_Supplied information_
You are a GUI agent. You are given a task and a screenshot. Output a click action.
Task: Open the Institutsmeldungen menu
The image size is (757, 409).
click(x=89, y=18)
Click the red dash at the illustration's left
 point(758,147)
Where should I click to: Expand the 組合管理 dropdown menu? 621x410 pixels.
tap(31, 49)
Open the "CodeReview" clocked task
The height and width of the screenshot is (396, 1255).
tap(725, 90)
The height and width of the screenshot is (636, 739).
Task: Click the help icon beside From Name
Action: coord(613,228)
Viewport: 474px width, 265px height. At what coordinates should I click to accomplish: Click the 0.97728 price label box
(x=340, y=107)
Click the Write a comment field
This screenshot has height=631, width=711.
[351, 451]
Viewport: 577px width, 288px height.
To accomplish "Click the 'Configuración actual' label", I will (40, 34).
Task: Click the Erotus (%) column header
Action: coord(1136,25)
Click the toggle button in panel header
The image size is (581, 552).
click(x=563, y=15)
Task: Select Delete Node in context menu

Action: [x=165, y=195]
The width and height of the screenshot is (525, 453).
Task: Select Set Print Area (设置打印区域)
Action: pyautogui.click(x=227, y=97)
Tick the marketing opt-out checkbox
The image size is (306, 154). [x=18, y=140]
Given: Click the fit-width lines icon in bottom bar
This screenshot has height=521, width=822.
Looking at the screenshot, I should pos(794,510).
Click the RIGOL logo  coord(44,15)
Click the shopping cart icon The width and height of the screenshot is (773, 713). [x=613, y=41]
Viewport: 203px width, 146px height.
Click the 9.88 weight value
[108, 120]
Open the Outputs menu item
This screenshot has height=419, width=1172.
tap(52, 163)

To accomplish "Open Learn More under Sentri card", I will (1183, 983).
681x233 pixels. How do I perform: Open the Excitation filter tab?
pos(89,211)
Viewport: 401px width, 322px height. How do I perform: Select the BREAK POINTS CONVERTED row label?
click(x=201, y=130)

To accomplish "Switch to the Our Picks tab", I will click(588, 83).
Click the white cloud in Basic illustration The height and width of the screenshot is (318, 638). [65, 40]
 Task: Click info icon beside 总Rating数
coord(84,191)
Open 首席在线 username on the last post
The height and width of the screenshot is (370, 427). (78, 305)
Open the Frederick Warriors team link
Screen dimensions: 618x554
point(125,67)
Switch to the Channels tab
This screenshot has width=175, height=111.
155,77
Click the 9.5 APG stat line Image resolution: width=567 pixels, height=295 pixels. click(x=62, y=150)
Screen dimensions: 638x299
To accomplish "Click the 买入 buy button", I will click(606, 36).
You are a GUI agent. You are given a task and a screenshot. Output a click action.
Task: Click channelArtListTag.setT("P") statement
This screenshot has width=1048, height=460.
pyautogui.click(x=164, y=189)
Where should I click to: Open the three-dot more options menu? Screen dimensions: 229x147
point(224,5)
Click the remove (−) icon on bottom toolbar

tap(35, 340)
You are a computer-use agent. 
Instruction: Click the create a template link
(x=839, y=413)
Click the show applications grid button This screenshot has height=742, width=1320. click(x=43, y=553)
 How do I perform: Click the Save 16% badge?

_Required action_
Every entry should be duplicated exactly as written.

_Answer to the problem_
You are a GUI agent. You are given a task and a screenshot. Output a click action.
Task: Open the Institutsmeldungen menu
The image size is (757, 409).
click(x=89, y=18)
Click the red dash at the illustration's left
 point(758,147)
Where should I click to: Expand the 組合管理 dropdown menu? 621x410 pixels.
tap(31, 49)
Open the "CodeReview" clocked task
The height and width of the screenshot is (396, 1255).
tap(725, 90)
The height and width of the screenshot is (636, 739).
Task: Click the help icon beside From Name
Action: coord(613,228)
Viewport: 474px width, 265px height. At what coordinates should I click to accomplish: Click the 0.97728 price label box
(x=340, y=107)
Click the Write a comment field
This screenshot has height=631, width=711.
[351, 451]
Viewport: 577px width, 288px height.
To accomplish "Click the 'Configuración actual' label", I will (40, 34).
Task: Click the Erotus (%) column header
Action: coord(1136,25)
Click the toggle button in panel header
The image size is (581, 552).
click(x=563, y=15)
Task: Select Delete Node in context menu

Action: [x=165, y=195]
The width and height of the screenshot is (525, 453).
Task: Select Set Print Area (设置打印区域)
Action: pyautogui.click(x=227, y=97)
Tick the marketing opt-out checkbox
The image size is (306, 154). [x=18, y=140]
Given: Click the fit-width lines icon in bottom bar
This screenshot has height=521, width=822.
Looking at the screenshot, I should pos(794,510).
Click the RIGOL logo  coord(44,15)
Click the shopping cart icon The width and height of the screenshot is (773, 713). [x=613, y=41]
Viewport: 203px width, 146px height.
Click the 9.88 weight value
[108, 120]
Open the Outputs menu item
This screenshot has height=419, width=1172.
tap(52, 163)

To accomplish "Open Learn More under Sentri card", I will (1183, 983).
681x233 pixels. How do I perform: Open the Excitation filter tab?
pos(89,211)
Viewport: 401px width, 322px height. How do I perform: Select the BREAK POINTS CONVERTED row label?
click(x=201, y=130)

To accomplish "Switch to the Our Picks tab", I will click(588, 83).
Click the white cloud in Basic illustration The height and width of the screenshot is (318, 638). [65, 40]
 Task: Click info icon beside 总Rating数
coord(84,191)
Open 首席在线 username on the last post
The height and width of the screenshot is (370, 427). (78, 305)
Open the Frederick Warriors team link
Screen dimensions: 618x554
point(125,67)
Switch to the Channels tab
This screenshot has width=175, height=111.
155,77
Click the 9.5 APG stat line Image resolution: width=567 pixels, height=295 pixels. click(x=62, y=150)
Screen dimensions: 638x299
To accomplish "Click the 买入 buy button", I will click(606, 36).
You are a GUI agent. You are given a task and a screenshot. Output a click action.
Task: Click channelArtListTag.setT("P") statement
This screenshot has width=1048, height=460.
pyautogui.click(x=164, y=189)
Where should I click to: Open the three-dot more options menu? Screen dimensions: 229x147
point(224,5)
Click the remove (−) icon on bottom toolbar

tap(35, 340)
You are a computer-use agent. 
Instruction: Click the create a template link
(x=839, y=413)
Click the show applications grid button This screenshot has height=742, width=1320. click(x=43, y=553)
 How do I perform: Click the Save 16% badge?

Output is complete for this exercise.